Records shown >>

= = =

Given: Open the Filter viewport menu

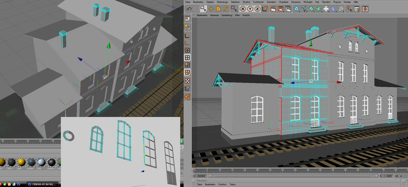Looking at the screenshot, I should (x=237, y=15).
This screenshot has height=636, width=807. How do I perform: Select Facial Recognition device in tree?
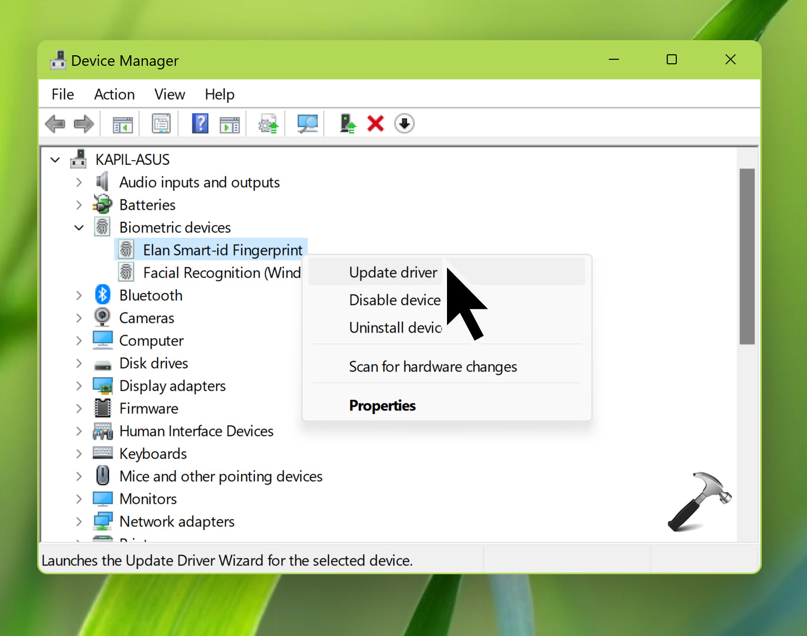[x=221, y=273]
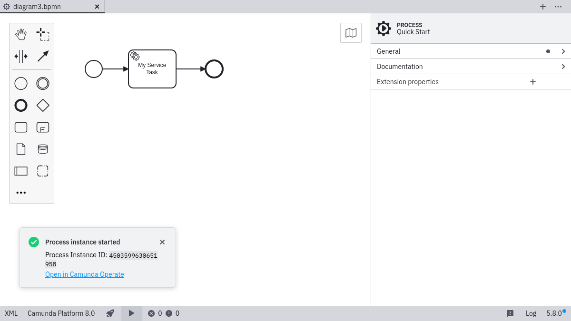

= = =

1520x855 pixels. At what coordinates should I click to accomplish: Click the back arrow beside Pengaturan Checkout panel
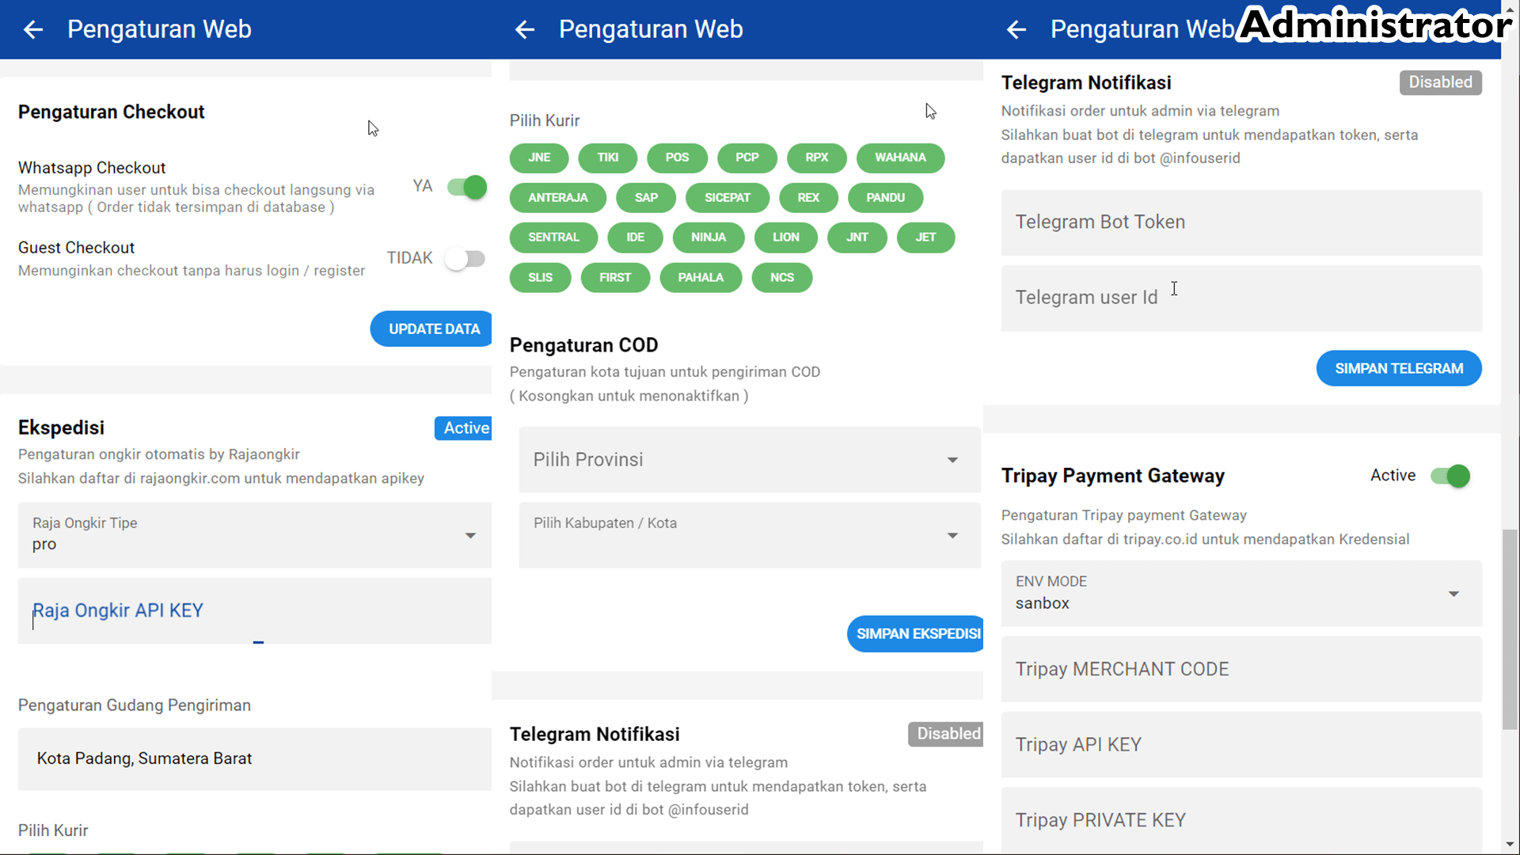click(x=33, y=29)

= = =

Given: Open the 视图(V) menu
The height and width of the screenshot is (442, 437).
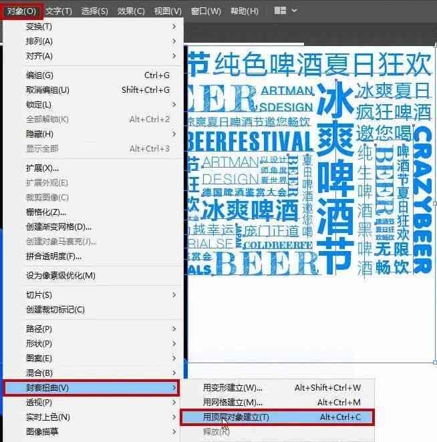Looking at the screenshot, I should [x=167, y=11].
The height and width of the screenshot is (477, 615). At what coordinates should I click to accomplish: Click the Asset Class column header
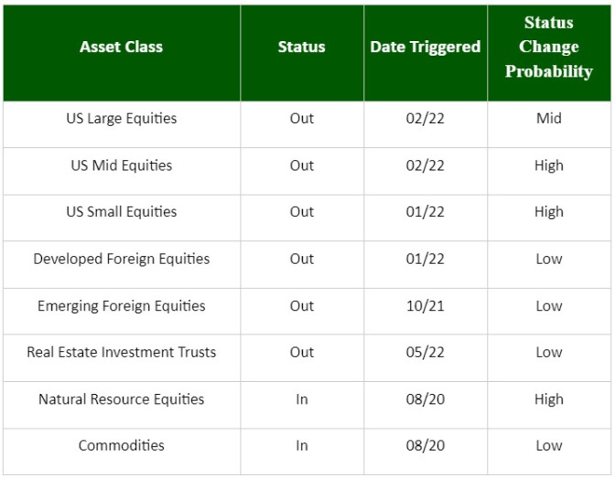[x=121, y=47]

= = =

Exercise instructions >> Copy out the lines above word for word, starting at the line that contains "This screenshot has" and ending at the line that contains "[x=221, y=273]", both included. Leave the pictures out.

Response to the task >>
This screenshot has height=636, width=807. How do I perform: Select Facial Recognition device in tree?
[x=221, y=273]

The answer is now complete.